Like many people, Alex Stamos, former Facebook chief security officer, thinks tech platforms like Facebook and Google have too much power. But he doesn't agree with the calls to break them up. And he argues that the very people who say Facebook and Google are too powerful are giving them more power by insisting they do more to control hate speech and propaganda. From a report: "That's a dangerous path," he warns. If democratic countries make tech firms impose limits on free speech, so will autocratic ones. Before long, the technology will enable "machine-speed, real-time moderation of everything we say online." In attempting to rein in Big Tech, we risk creating Big Brother. So what's the solution? I spoke to Stamos at his Stanford office to find out.

Technology Review: So is the disinformation/propaganda problem mostly solved?
Stamos: In a free society, you will never eliminate that problem. I think the most important thing [in the US] is the advertising transparency. With or without any foreign interference, the parties, the campaigns, the PACs [political action committees] here in the US are divvying up the electorate into tiny little buckets, and that is a bad thing.
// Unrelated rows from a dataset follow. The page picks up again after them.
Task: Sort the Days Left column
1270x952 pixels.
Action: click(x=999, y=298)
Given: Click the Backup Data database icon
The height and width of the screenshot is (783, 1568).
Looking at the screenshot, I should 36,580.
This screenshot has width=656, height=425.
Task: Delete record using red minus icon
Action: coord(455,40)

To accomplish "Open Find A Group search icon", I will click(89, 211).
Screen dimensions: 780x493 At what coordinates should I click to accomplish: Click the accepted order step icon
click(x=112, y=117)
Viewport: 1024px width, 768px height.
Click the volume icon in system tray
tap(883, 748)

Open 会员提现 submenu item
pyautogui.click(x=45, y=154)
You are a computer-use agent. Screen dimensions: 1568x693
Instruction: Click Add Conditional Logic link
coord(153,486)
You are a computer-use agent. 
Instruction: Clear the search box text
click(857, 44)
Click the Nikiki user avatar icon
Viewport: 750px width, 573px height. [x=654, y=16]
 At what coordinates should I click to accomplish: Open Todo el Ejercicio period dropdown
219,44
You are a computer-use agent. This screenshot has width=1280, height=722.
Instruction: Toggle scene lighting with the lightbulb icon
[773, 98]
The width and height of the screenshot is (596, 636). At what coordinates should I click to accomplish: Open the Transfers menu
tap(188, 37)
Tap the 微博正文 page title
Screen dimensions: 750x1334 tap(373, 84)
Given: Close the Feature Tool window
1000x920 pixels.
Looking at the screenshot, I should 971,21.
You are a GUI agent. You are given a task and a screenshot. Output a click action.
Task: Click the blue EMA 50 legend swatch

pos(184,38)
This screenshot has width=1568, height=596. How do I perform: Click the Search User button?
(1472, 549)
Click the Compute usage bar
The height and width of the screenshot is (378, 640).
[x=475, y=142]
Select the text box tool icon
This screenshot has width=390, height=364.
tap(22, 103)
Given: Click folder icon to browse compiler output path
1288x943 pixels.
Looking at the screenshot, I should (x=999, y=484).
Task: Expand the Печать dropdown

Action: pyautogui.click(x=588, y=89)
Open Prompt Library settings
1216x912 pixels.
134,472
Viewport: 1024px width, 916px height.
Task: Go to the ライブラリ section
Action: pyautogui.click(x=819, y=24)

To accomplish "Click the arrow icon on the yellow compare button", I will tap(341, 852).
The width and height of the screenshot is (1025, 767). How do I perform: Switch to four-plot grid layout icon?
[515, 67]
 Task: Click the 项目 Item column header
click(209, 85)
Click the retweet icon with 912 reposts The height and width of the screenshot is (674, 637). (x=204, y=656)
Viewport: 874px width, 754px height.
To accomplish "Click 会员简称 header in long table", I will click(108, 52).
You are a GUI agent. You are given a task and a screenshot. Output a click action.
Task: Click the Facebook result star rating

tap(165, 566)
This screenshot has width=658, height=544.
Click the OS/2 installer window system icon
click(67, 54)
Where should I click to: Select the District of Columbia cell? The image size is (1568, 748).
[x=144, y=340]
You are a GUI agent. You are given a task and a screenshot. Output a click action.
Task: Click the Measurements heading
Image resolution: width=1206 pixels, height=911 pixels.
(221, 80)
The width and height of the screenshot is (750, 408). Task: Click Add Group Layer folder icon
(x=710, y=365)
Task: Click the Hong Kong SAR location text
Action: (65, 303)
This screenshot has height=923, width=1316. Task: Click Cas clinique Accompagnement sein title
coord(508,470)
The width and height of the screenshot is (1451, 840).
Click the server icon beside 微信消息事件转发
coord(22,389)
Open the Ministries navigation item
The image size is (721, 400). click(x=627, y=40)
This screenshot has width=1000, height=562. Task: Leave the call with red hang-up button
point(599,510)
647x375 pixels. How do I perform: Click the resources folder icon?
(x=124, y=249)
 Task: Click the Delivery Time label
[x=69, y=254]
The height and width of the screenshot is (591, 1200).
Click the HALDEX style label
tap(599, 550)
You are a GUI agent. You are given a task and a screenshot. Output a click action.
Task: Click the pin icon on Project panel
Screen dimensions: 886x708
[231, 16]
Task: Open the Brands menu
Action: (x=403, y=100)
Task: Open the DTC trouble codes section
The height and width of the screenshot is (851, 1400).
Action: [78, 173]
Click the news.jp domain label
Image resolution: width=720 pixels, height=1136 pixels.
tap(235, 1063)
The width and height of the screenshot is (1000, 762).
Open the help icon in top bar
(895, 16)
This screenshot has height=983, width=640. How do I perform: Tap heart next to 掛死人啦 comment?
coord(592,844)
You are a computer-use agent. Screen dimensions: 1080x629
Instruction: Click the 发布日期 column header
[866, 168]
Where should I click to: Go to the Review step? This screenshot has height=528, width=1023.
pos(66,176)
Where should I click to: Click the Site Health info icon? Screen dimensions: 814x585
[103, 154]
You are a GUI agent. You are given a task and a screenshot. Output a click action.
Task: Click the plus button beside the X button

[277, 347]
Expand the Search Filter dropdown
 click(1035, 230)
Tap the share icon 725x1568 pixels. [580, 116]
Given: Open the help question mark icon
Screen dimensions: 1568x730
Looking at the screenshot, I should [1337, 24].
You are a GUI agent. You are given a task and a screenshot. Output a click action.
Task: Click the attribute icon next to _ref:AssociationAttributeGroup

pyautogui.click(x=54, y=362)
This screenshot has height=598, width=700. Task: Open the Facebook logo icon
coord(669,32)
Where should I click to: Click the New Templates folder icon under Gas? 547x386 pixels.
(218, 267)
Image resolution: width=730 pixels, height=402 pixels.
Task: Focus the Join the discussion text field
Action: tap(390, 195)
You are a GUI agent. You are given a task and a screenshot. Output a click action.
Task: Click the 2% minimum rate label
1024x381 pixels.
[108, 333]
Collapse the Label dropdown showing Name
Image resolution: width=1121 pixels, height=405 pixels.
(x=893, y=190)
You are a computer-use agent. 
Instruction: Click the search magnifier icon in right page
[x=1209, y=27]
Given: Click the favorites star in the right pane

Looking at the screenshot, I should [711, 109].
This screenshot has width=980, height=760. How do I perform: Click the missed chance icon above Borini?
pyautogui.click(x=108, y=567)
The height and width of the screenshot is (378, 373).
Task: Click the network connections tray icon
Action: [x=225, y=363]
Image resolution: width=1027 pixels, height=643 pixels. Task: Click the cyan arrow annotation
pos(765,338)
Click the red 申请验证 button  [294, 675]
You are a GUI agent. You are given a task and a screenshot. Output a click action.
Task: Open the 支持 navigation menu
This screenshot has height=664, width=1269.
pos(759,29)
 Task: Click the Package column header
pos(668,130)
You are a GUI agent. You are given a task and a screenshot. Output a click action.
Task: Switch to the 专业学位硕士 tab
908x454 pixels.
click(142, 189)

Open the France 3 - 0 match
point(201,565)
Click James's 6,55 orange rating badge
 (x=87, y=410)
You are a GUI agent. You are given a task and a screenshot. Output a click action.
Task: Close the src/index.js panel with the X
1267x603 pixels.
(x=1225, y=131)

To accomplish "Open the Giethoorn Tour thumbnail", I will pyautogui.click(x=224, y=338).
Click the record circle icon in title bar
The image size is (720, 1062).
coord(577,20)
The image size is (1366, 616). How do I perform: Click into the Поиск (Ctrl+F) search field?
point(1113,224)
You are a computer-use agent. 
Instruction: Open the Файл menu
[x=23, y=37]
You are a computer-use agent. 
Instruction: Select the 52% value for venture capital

Transparency is a good start. The next step we need is federal legislation to put a limit on ad targeting. There are thousands of companies in the internet advertising ecosystem. Facebook, Google, and Twitter are the only ones that have done anything, because they have gotten the most press coverage and the most pressure from politicians. So without legislation we're just going to push all of the attackers into the long tail of advertising, to companies that don't have dedicated teams looking for Russian disinformation groups.

Technology Review: Facebook has been criticized over Russian political interference both in the US and in other countries, the genocide in Myanmar, and a lot of other things. Do you feel Facebook has fully grasped the extent of its influence and its responsibility?
Stamos: I think the company certainly understands its impact. The hard part is solving it. Ninety percent of Facebook users live outside the United States. Well over half live in either non-free countries or democracies without protection for speech. One of the problems is coming up with solutions in these countries that don't immediately go to a very dark place [i.e., censorship]. Another is figuring out what issues to put engineering resources behind. No matter how big a company is, there are only a certain number of problems you [can tackle]. One of the problems that companies have had is that they're in a firefighting mode where they jump from emergency to emergency. So as they staff up that gets better, but we also need a more informed external discussion about the things we want the companies to focus on -- what are the problems that absolutely have to be solved, and what aren't. You mentioned a bunch of a problems that are actually very different, but people blur them all together.

Technology Review: How do you regulate in a world in which tech is advancing so fast while regulation moves so slowly? How should a society set sensible limits on what tech companies do?
Stamos: But right now, society is not asking for limits on what they do. It's asking that tech companies do more. And I think that's a dangerous path. In all of the problems you mentioned -- Russian disinformation, Myanmar -- what you're telling these companies is, "We want you to have more power to control what other people say and do." That's very dangerous, especially with the rise of machine learning. Five or ten years from now, there could be machine-learning systems that understand human languages as well as humans. We could end up with machine-speed, real-time moderation of everything we say online. So the powers we grant the tech companies right now are the powers those machines are going to have in five years.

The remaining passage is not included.